Der digitale Raum eröffnet der Biographieforschung neue Möglichkeiten und Perspektiven, einzelne oder viele Leben ebenso wie das Genre der Biographie selbst auf systematische Weise zu untersuchen und Erkenntnisse zu gewinnen, die ohne die Unterstützung von Computer(programmen) nicht erreichbar sind – so glauben wir zumindest, denn nicht umsonst, so glauben wir weiter, verweigern der FWF und andere Fördertöpfe mittlerweile sämtlichen Anträgen die Unterstützung, die nicht irgendeine Art von “digital humanities-Komponente” vorweisen können. Das hat zwei wesentliche Konsequenzen: Einerseits werden diese Komponenten oft von Forschenden entwickelt, die weder grundlegendes Verständnis für noch allzugroßes Interesse an digitalen Methoden haben, die sich aber durch die aktuelle Förderpolitik unter Zugzwang sehen, andererseits werden häufig von fortgeschrittenen und arrivierten Forschenden Projektkonzepte entwickelt, für deren Umsetzung hauptsächlich studentische Hilfskräfte und Programmierende benötigt werden.

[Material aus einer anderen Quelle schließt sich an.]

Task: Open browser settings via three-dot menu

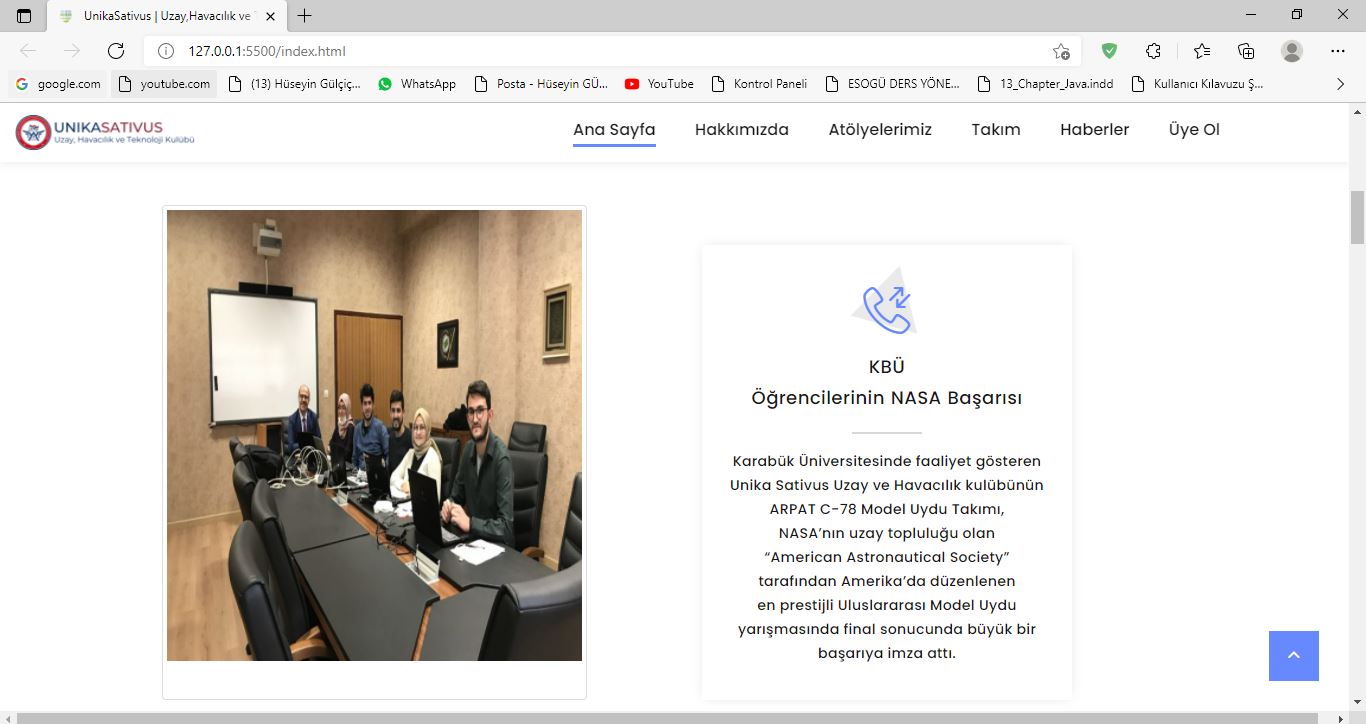Action: [x=1337, y=51]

Darüberhinaus entsteht die Situation, dass zwar zahlreiche Projekte umgesetzt werden, in denen digitales Material (Plattformen, Datenbanken, Findbücher, Visualisierungen, mehr oder weniger konventionelle Formen von Biographie, etc.) erzeugt wird, aber
a)  kaum mit den Produkten gearbeitet wird, also die generierten Daten tatsächlich selten umfassend mit geisteswissenschaftlichen Methoden untersucht und über die aus ihnen zu gewinnenden Erkenntnisse geschrieben wird, und
b) die theoretische Auseinandersetzung mit der Interpretationsleistung, die die Erstellung einer Datenbank notwendig immer bedeutet, weder zu Beginn noch am Ende von Projekten ausreichend geleistet wird.
Mein Beitrag möchte diese Situation aus der Perspektive einer digitalen Geisteswissenschaftlerin, die zwischen biographietheoretischer und Programmier-Logik zu übersetzen versucht, dar- und zur Diskussion stellen.